Überraschende Kunstschauen hat das Museum Bochum schon viele erlebt, so eine aber noch nicht. In der aktuellen Ausstellung „The Cast Whale Project“ ist der Abguss eines 14 Meter großen Buckelwals Dreh- und Angelpunkt. Geschaffen hat ihn der Bildhauer Gil Shachar. Die Entstehungsgeschichte der überaus ungewöhnlichen Skulptur ist genauso ungewöhnlich wie sie selbst.

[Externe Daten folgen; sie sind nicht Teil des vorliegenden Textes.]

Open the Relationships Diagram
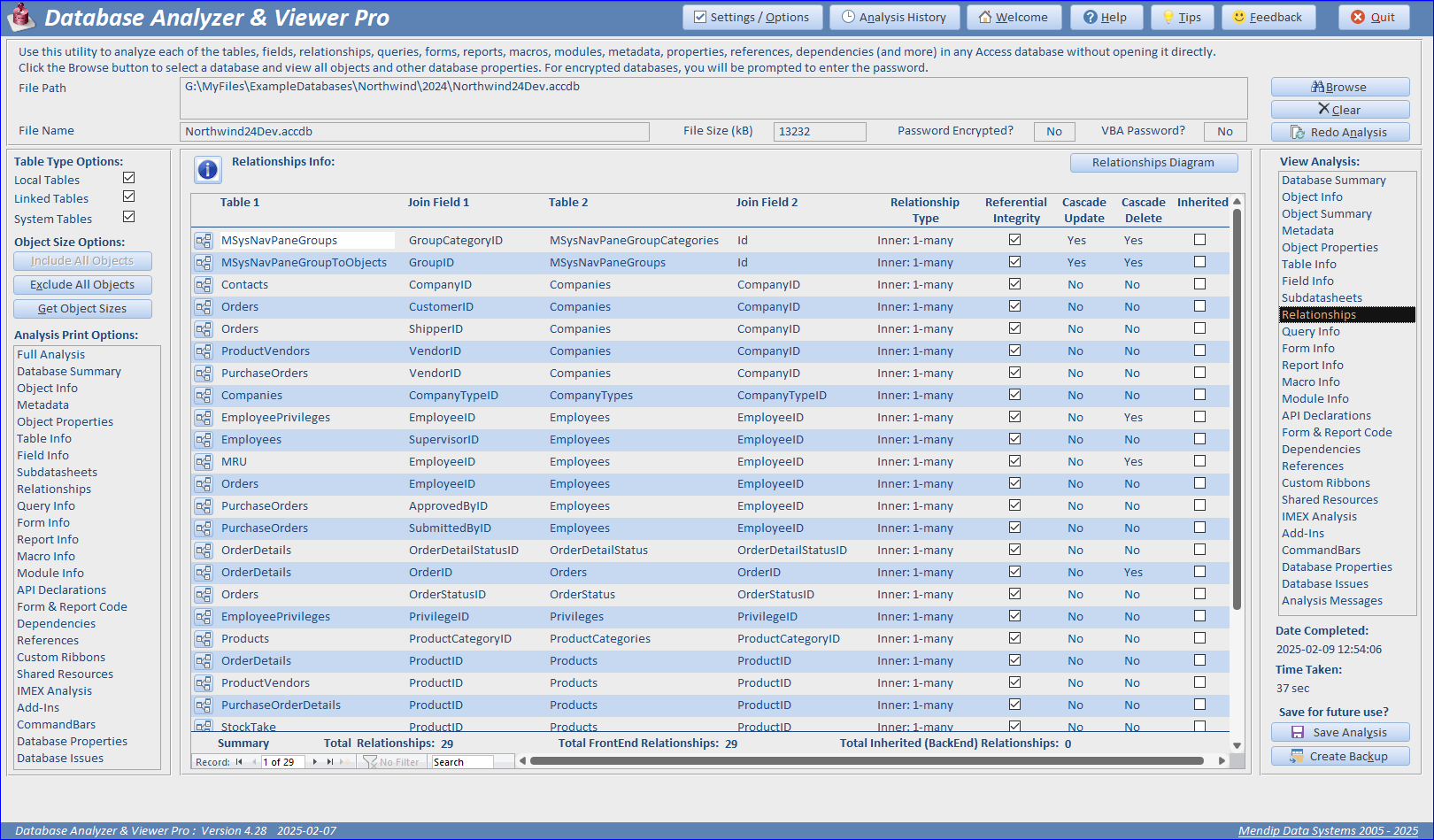 coord(1153,163)
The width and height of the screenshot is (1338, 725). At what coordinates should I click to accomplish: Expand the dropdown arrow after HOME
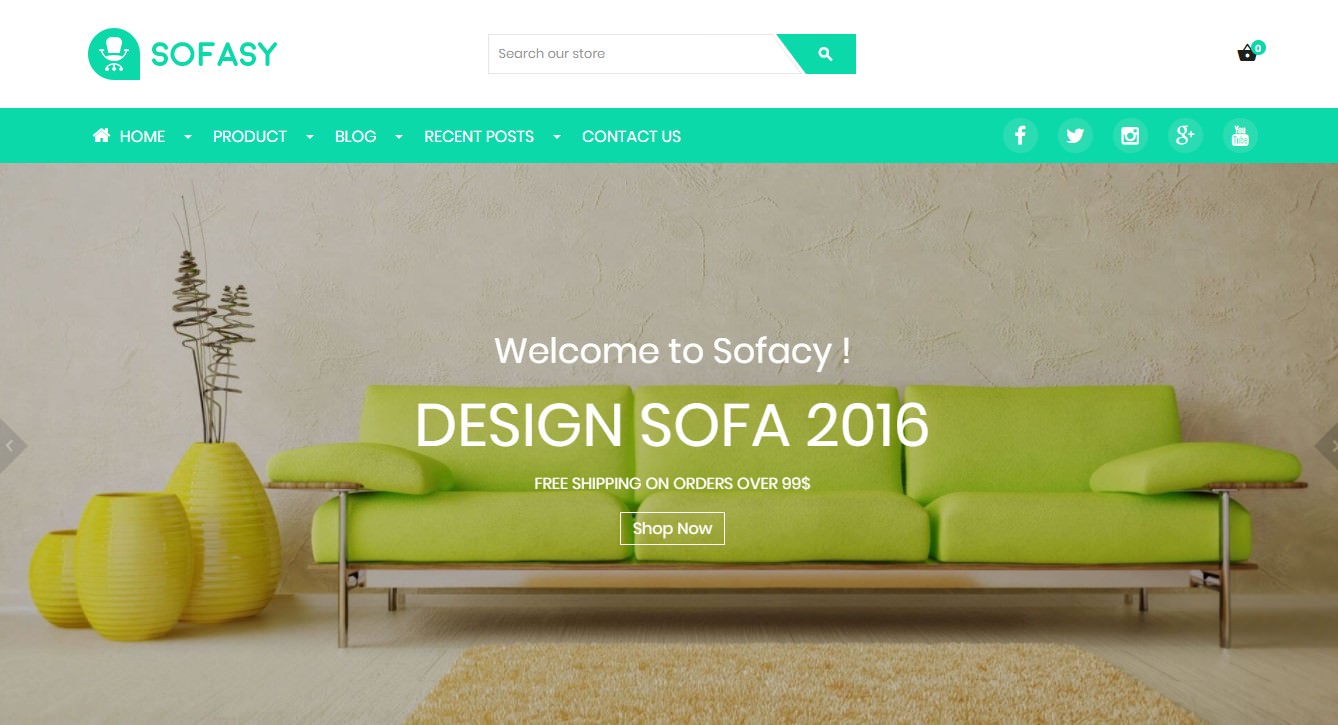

Inspiration aus dem Unterbewusstsein
Nach jahrelangen Vorarbeiten und der Überwindung vielfältiger Schwierigkeiten zeigt der israelische Bildhauer Gil Shachar, der seit 1996 in Berlin lebt und arbeitet, sein bislang ambitioniertestes Ausstellungsprojekt: Die lebensgroße Abformung eines Wals, der tot an einen Strand in Südafrika angeschwemmt worden war. Shachar erfüllte sich mit „The Cast Whale“ im Wortsinn einen Traum: „Ich hatte von dieser Riesenskulptur, und wie ich sie bearbeite, geträumt“, sagt der 55-jährige.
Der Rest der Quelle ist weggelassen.